Kageyama odwrócił się. Gdy zobaczył, że przed nim stoi chłopak, którego znał tylko z widzenia, jego źrenice ze zdziwienia rozszerzyły się. Po prostu nie mógł uwierzyć własnym oczom. Jego mina spowodowana szokiem była wykrzywiona w tak dziwnym grymasie, którego po prostu nie dało się opisać.

-Ty...- Kageyama podniósł wzrok i rozejrzał. Było to dla niego jasne, że gdzieś niedaleko musiał znajdować się opiekun chłopca. Zamarł, gdy ujrzał o kilka metrów oddalonego od niego Daichiego. W jego głowie zaczęły pojawiać pytania: "Czemu?", "Jak?" Skąd?". Nie mógł znaleźć odpowiedzi na żadne z nich. Jakim cudem teraz spotkał jakiegoś znajomego z liceum, skoro tak bardzo starał się odseparować od swojego poprzedniego życia? Odwrócił się próbując to wszystko zignorować. Może jeszcze nie jest za późno i nikt jeszcze nie zauważył, że on ich już widział.

-Tato!- Kageyama chciał odejść by zniknąć im z oczu, ale zatrzymała go mała rączka chłopczyka, która złapała go za koszulkę. Ko ponownie udało się zwrócić na siebie uwag mężczyzny.- Mama!-chłopak wskazał drugą rączką na okna swojego domu, po czym błagalnie spojrzał na Kageyamę. Jego oczy aż błyszczały od determinacji.- Ona ceka na ciebie! Kiedy ona płace w nocy, to zawse mówi twoje imię!

-Przepraszam...- Kageyama znowu odwrócił się.- Jestem obrzydliwym tchórzem...- on chciał dalej kontynuować swoją wypowiedź, ale pewna myśl mu w tym przeszkadzała. Przecież w każdej chwili mógł się tu pojawić jeszcze Sugawara. I co straszniejsze, Hinata. Nie mógł dopuścić do tego, aby ktoś jeszcze go zobaczył.- Ja nie zasługuje na miłość twojej mamy, którą mnie obdarowała...- Tobio odszedł, czemu chłopiec już nie był w stanie zapobiec.

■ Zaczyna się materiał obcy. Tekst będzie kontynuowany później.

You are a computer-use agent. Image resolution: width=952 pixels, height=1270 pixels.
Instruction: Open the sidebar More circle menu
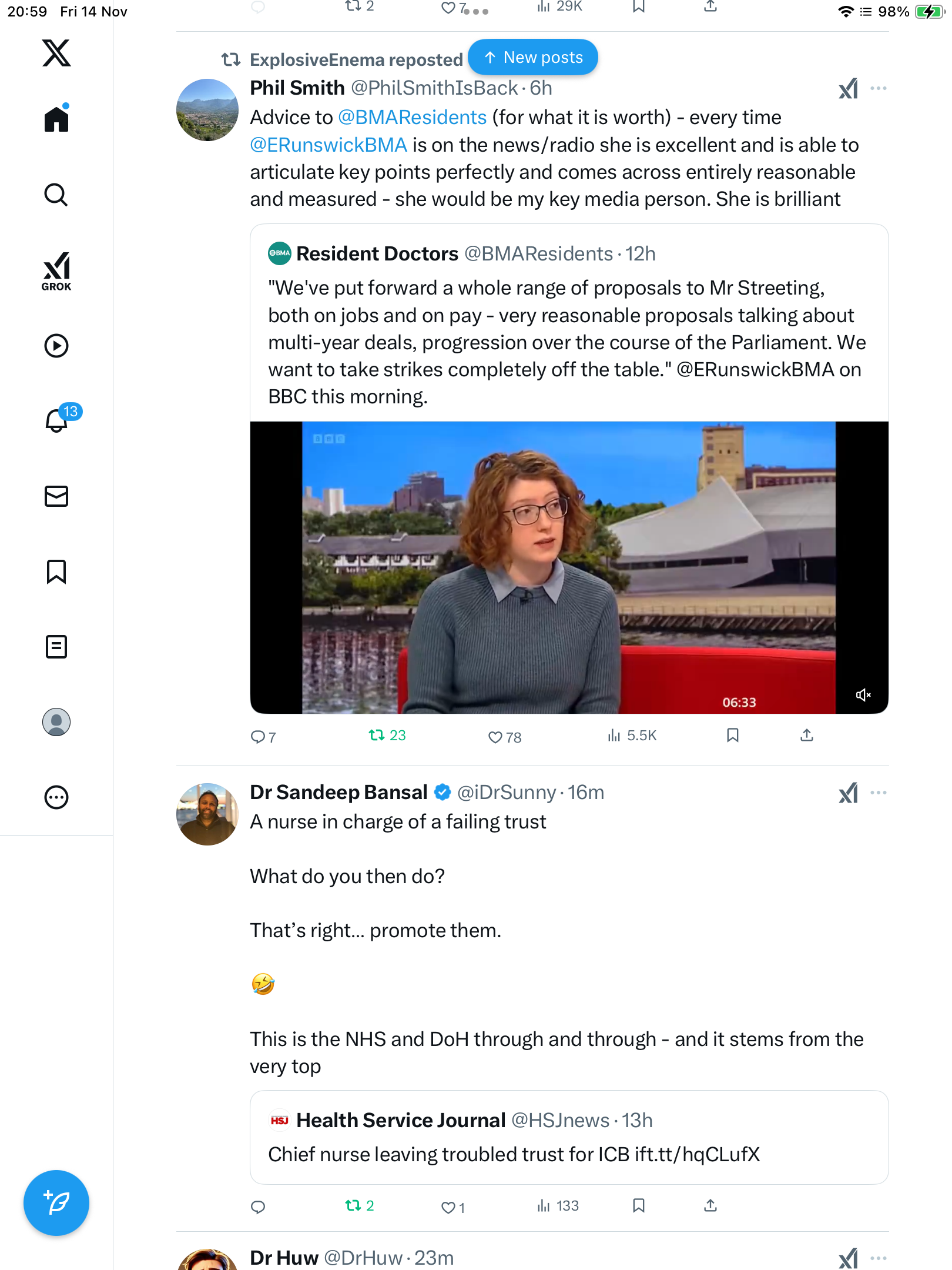point(56,797)
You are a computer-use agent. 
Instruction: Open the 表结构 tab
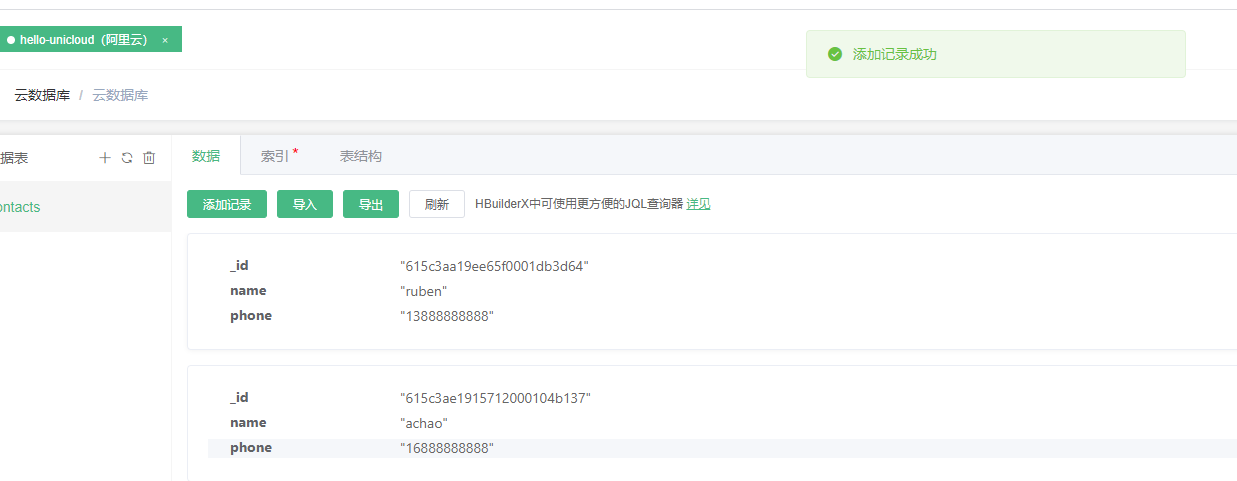(x=360, y=156)
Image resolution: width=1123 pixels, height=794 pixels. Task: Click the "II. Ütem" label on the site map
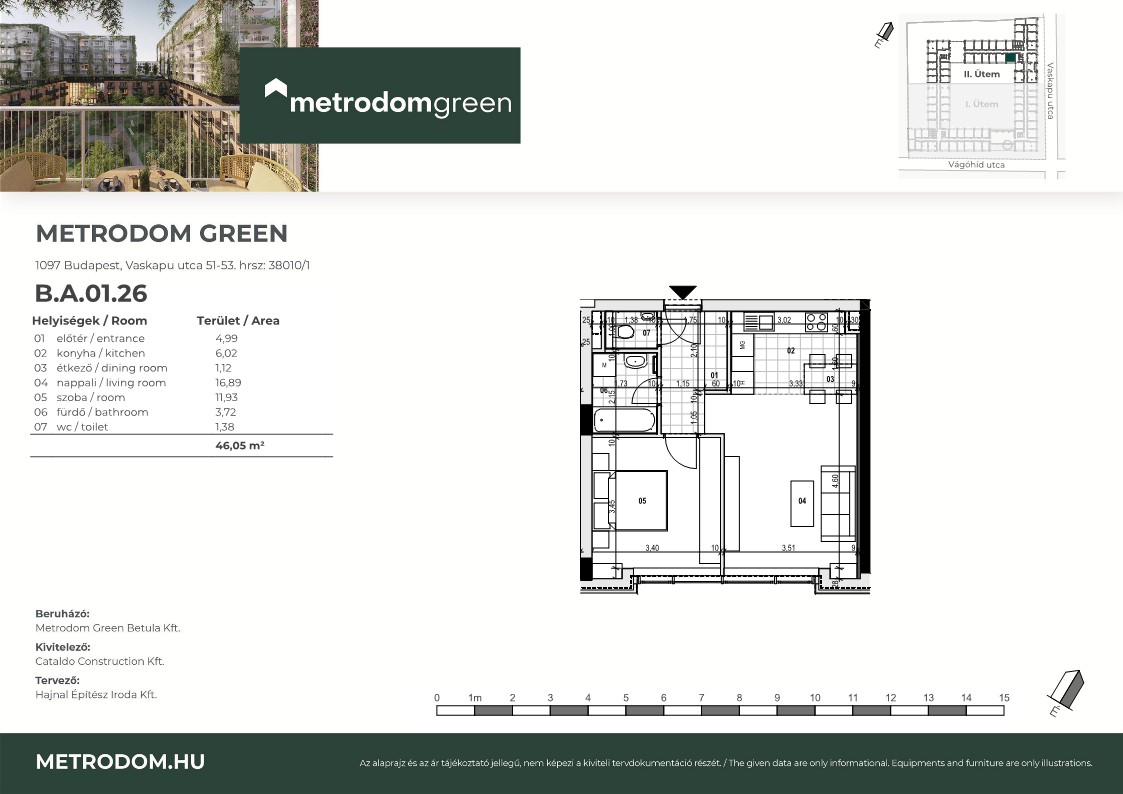click(981, 75)
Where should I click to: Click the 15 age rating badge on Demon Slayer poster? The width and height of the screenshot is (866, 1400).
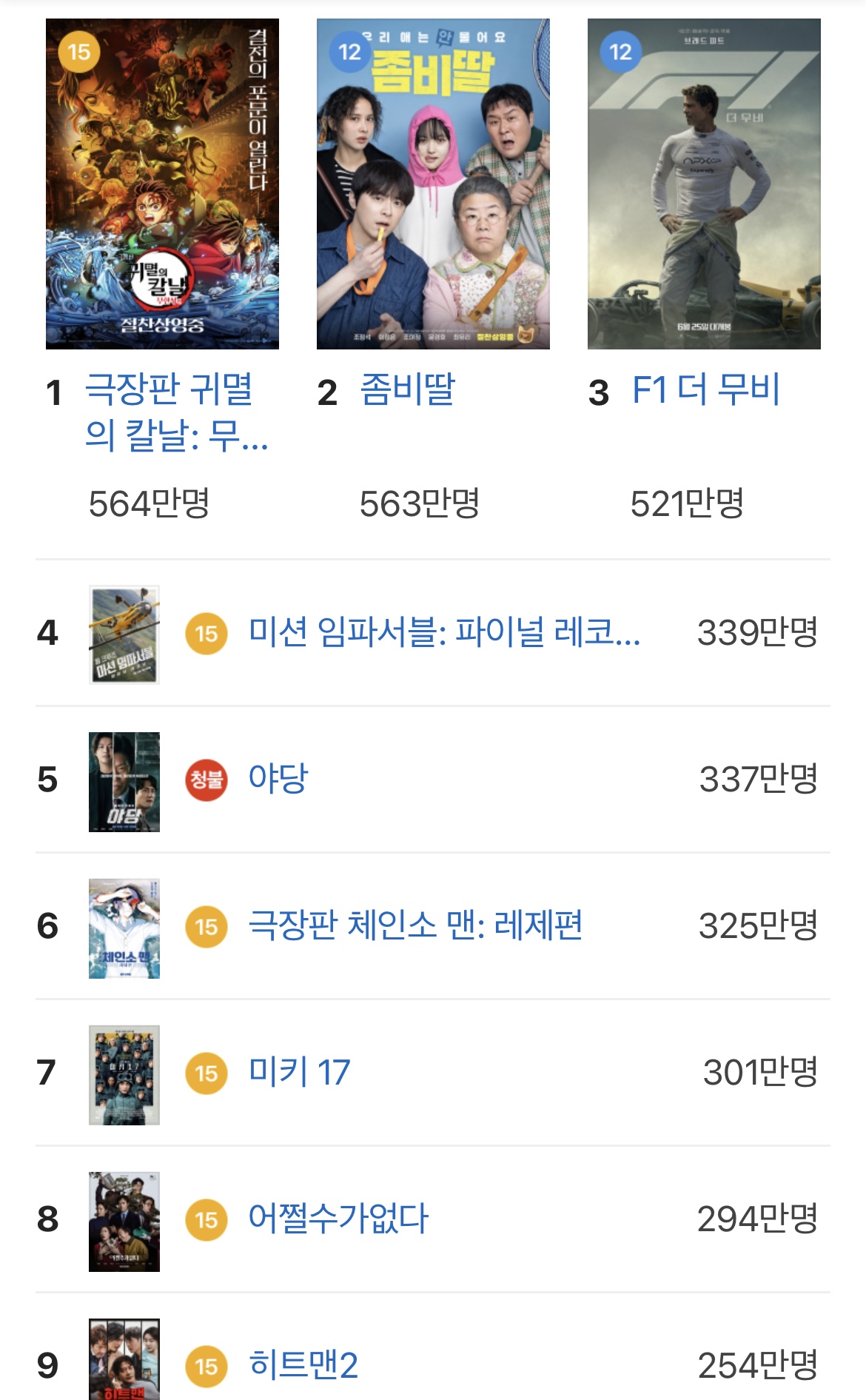[78, 52]
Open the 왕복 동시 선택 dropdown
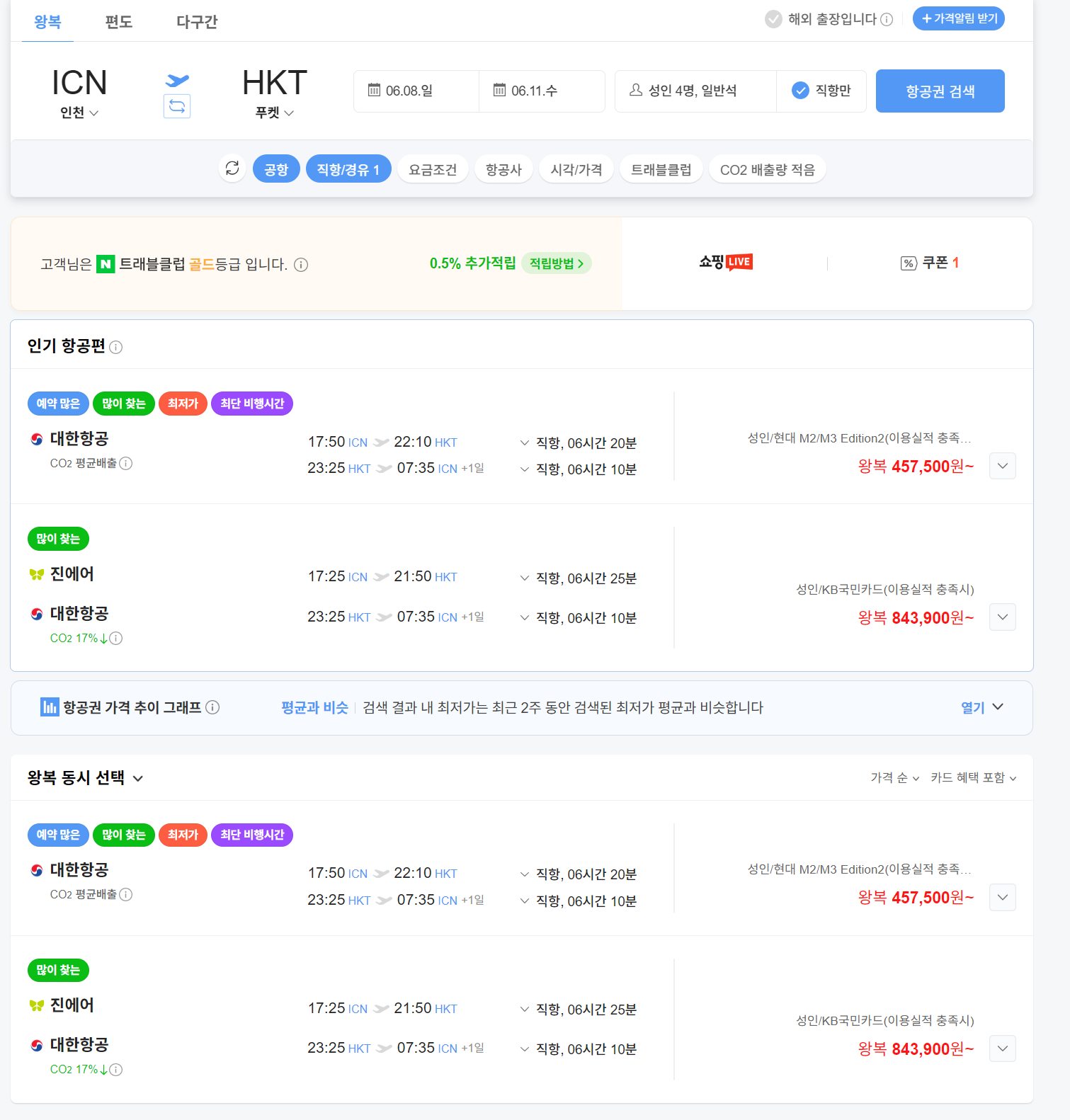Image resolution: width=1070 pixels, height=1120 pixels. coord(86,778)
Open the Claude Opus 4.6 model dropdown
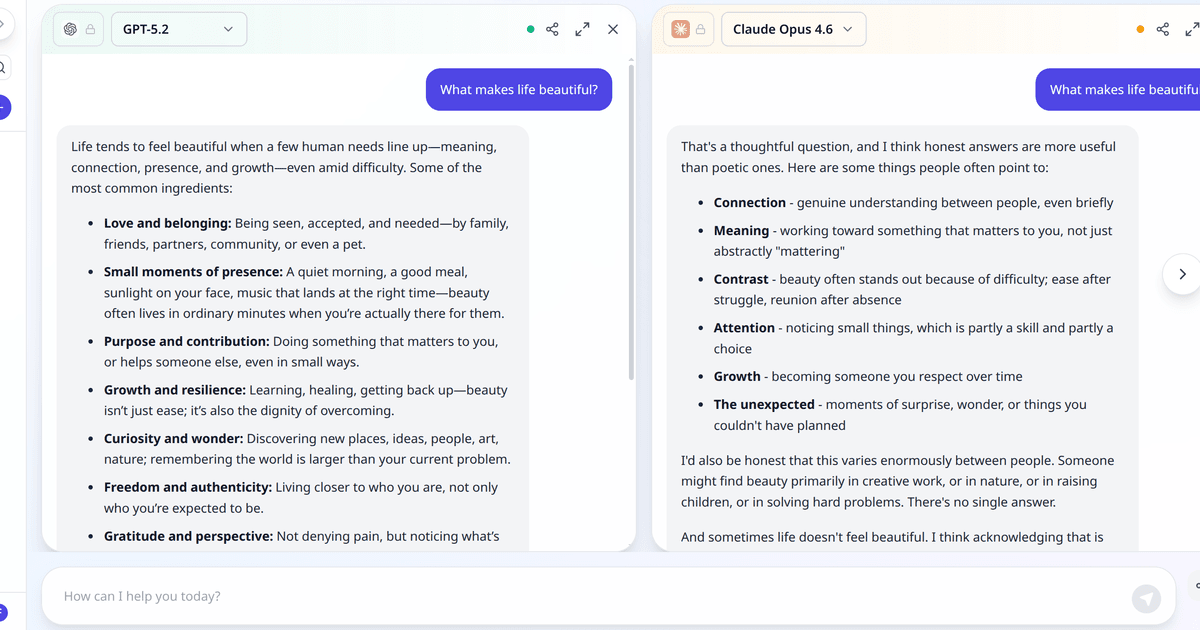Screen dimensions: 1200x630 tap(793, 30)
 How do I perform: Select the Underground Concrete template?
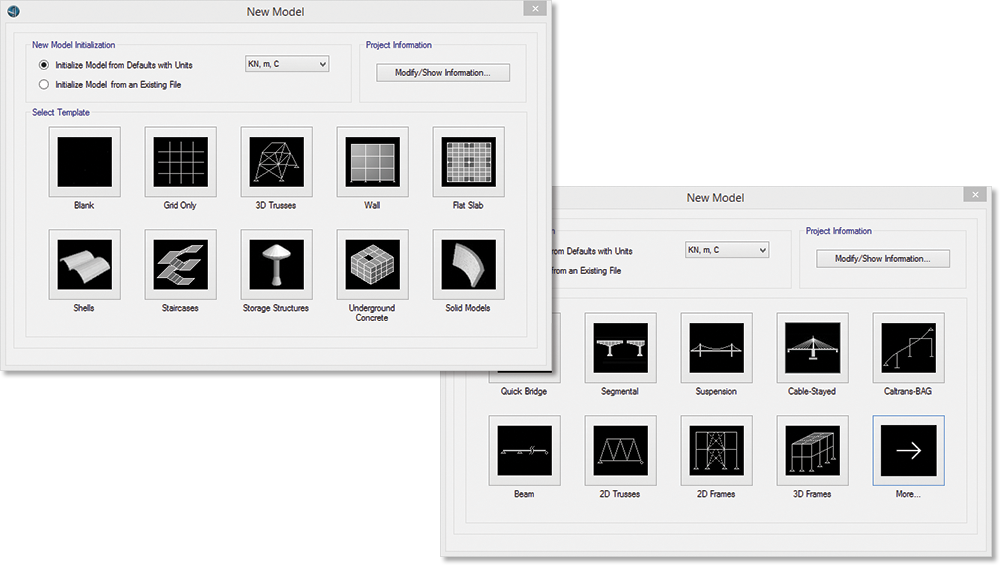(372, 265)
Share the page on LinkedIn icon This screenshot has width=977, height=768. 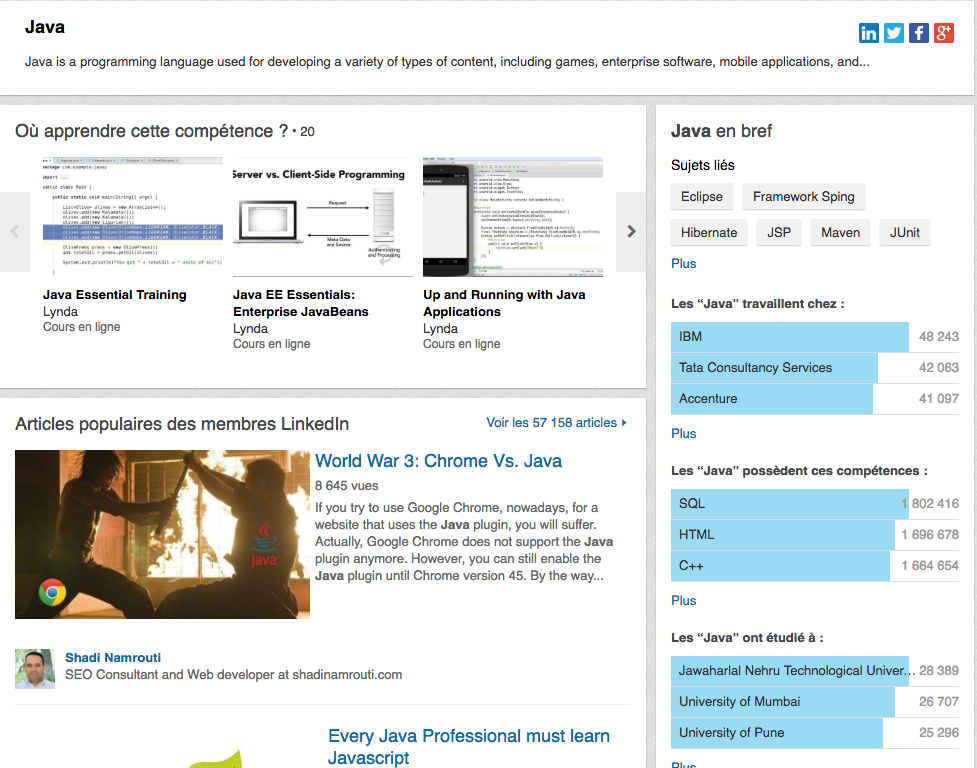point(869,33)
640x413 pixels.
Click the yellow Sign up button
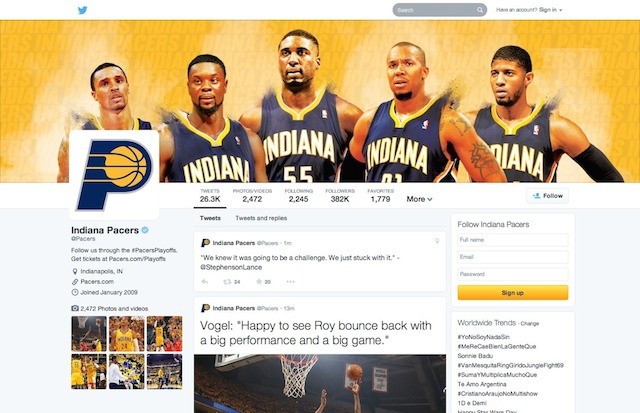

-Ko...- Daichi podszedł do chłopaka i złapał go za rękę.- Nawet dziecko w tej sytuacji okazało się mądrzejsze od ciebie...- Daichi skrzywił się i spojrzał na Kageyamę tak, jakby chciał go co najmniej zabić. Tortury też by się jakieś przydały, tylko nie wiedział, jakby to zniósł Hinata.- Jeśli by nie cała ta sytuacja, to...- czarnowłosy westchnął i postanowił się uspokoić.- Nie zasługujesz na jego miłość? Nie gadaj takich głupot. Hinata nigdy tak nie myślał.- mężczyzna wziął dziecko na ręce. -Ko, może nie będziemy mówić mamie o tym spotkaniu? Hm? Co ty na to?

-Czemu?- Ko pytająco spojrzał na Sawamurę.

-Hmm... jest ku temu przyczyna- Daichi zamyślił się na chwilę. Co można zrobić, aby mieć pewność, że Ko na pewno nic nie powie Hinacie?- Jeśli nie powiesz o tym mamusi, to dam ci 3 prezenty, dobrze?

-Dobze...- Ko nie bardzo podobał się ten pomysł. Chciał o wszystkim opowiedzieć mamie, ale także nie chciał, aby mama znowu płakała. Wolałby widzieć codziennie szczery uśmiech na ustach swojej mamusi.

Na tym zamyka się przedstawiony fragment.